I will remember him. I toss the ancient onto the ground and twist my shoe over it for the last time. “Goodbye Isaac, I love you. I will carry your dreams.”
The spaceship jolts and then shakes as we take off through the atmosphere towards Hope Arc station. I look out at the heavens and see the breathtaking sphere of Nova Terra. You wouldn’t think there is a devastating war happening on its surface from here in space, where everything is magnificent and pure in its beauty.
I was on this planet for a while now. I helped liberate Jericho, won a medal at Tionem for heroic action, meet a gorgeous girl, thwarted the rebel rising of Khaf’Jadeed, and to the military and reporters, died heroically in the Kuplar province trying to save a besieged regiment. That is what the media and Party will report of me back to Earth. Of the good the Coalition has done on Nova Terra.
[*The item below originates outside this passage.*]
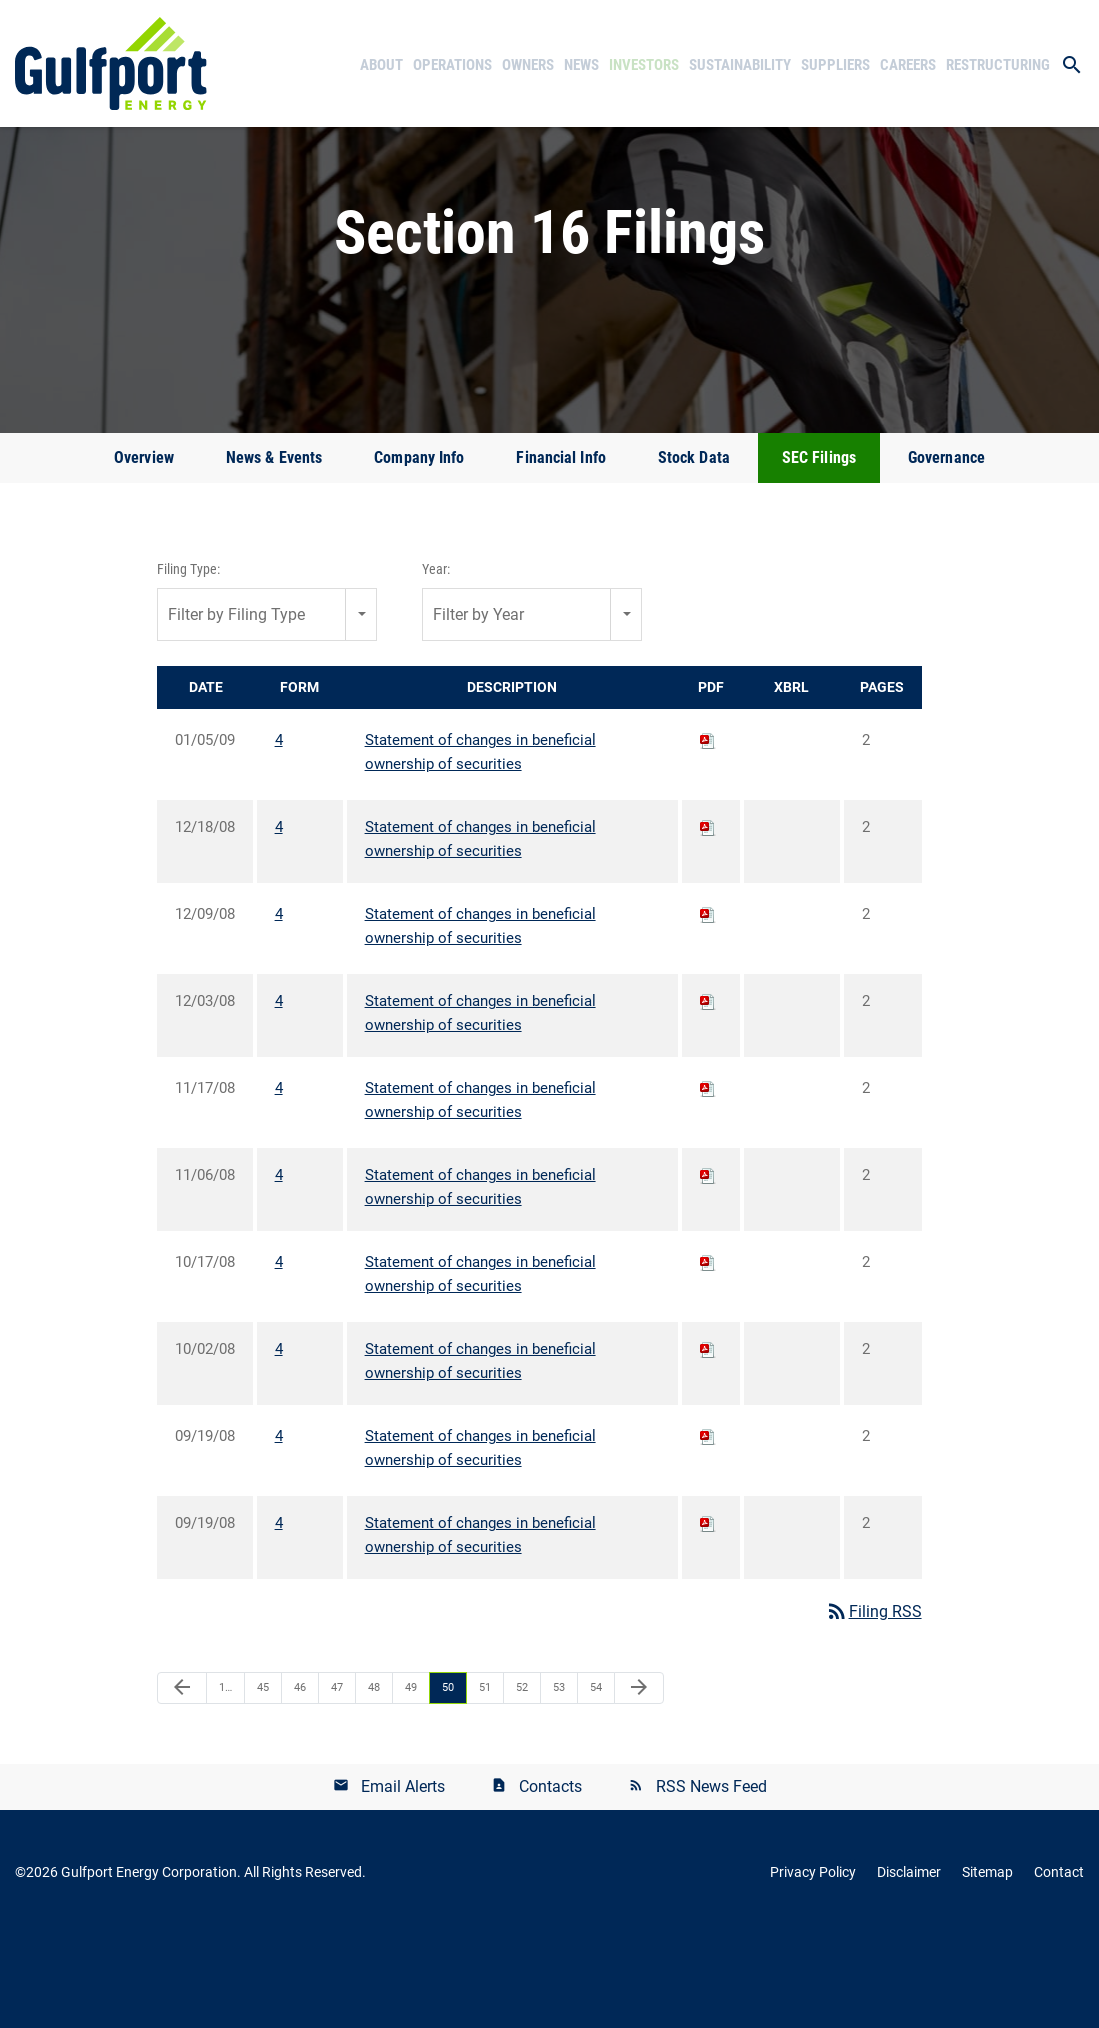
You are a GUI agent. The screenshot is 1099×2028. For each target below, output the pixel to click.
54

What did I really do? I came to this lost planet at the will of the Party and United Nations. Got the shit beat out of me assaulting Jericho. Then I was given a medal for killing a defenseless alien—his blue beautiful eyes still emanate in my mind as if he was before me right now. Next I liberated Khaf’Jadeed, by massacring every innocent there that got in the way of Hannibal’s flawless victory plans for the Party. I became a hunter, killing fellow humans, and became hated by every Terran on this planet. Finally, I somehow survived that horrible ambush where we received our turn of useless bloodshed and slaughter.
And all for what?
For what can I say I did these things? I lost the person I was when I entered Parris Island. I joined for a good cause, and they perverted it, destroyed it alongside me. I like to think sometimes, maybe if I went back to that base, and walked backwards out of the entrance and down the steps I would bump into my old self, my lost soul. And maybe, I could get it back. Hop into its shoes right there, and runaway, never looking back. But the reality is worse than that. My soul left in fragments, in pieces like petals from a rose shaken by the wind. Like this planet, parts of it disappeared from every engagement. Every narrow escape form death. Every killing of another soul. And I am convinced that all those Herculeans that died—not because they were any better than us, they fucking started the war—but because they are also living creatures, because they too have souls, helped those petals wither away, fall off, or get crushed by the marching boot. Ultimately, my soul was taken away petal by petal till only the shell, till only the dry black thorny stem of Peter remained.